Kaelke and the other business owners are joining with two Outside legislators, national taxpayer groups and pro-hunting and fishing organizations in support of an amendment to block further spending roads to access timber harvests. The amendment could be tacked onto an Interior Department spending bill this week.
The groups claim Congress should drop its support of the road spending because, each year, the Tongass loses millions of dollars on its timber sales.
Tongass officials don't dispute the subsidy, but they say targeting the timber program is unfair because the Tongass also subsidizes its recreation program. "We put a lot of money into bear-viewing platforms that doesn't come back to the Treasury," Tongass spokesman Dennis Neill said.
Rep.
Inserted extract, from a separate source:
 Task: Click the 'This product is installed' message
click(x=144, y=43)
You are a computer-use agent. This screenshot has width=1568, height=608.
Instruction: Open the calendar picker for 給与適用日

Robert Andrews, D-N.J., and Rep. Steve Chabot, R-Ohio - both with a reputation for criticizing wasteful government spending - are spearheading the Tongass timber amendment this week. It may come up for a vote in the House on Wednesday or Thursday.
It's the congressmen's third attempt. An almost identical amendment narrowly passed the House in 2004 but wasn't picked up in a Senate version of the bill. A revised amendment in 2005 was blocked on procedural grounds by Rep. Richard Pombo, R-California.
"I look at this as an investor," Andrews said Monday during a news conference.
Andrews said he thinks the amendment has a good chance of avoiding a procedural blockade this year and may grab interest from fiscal conservatives alarmed about increased deficit spending.
The federal government is now spending $100 for every $75 it receives, Andrews said. "We need to look for places to spend less. Here's one," he said.
Environmental groups claim the Tongass timber program netted about $500,000 in timber revenue in 2005 while spending $48.5 million on the overall timber program. The analysis was performed by a former Tongass National Forest economist.
"That's not a rate of return that we can easily support," Andrews said Monday.
Tongass officials claim the $48.5 million does not match their records. "We spent $24 million on the timber program" in 2005, Neill said.
"They aren't telling the whole story," responded Buck Lindekugel, with the Southeast Alaska Conservation Council, based in Juneau.
Lindekugel said the $24 million figure leaves out Tongass timber funding obligated but not spent in 2005, as well as costs for administrative overhead and repairing roads originally built to access timber, Lindekugel said.
Tongass officials hope to narrow the gap between spending on the forest's timber program and the revenue received from timber sales, Neill said.
It's possible that the fiscal gap will narrow or that timber sales will become profitable in the future, Neill said.
The Forest Service hasn't come out with a position on the amendment yet, but it opposed previous versions, Neill said.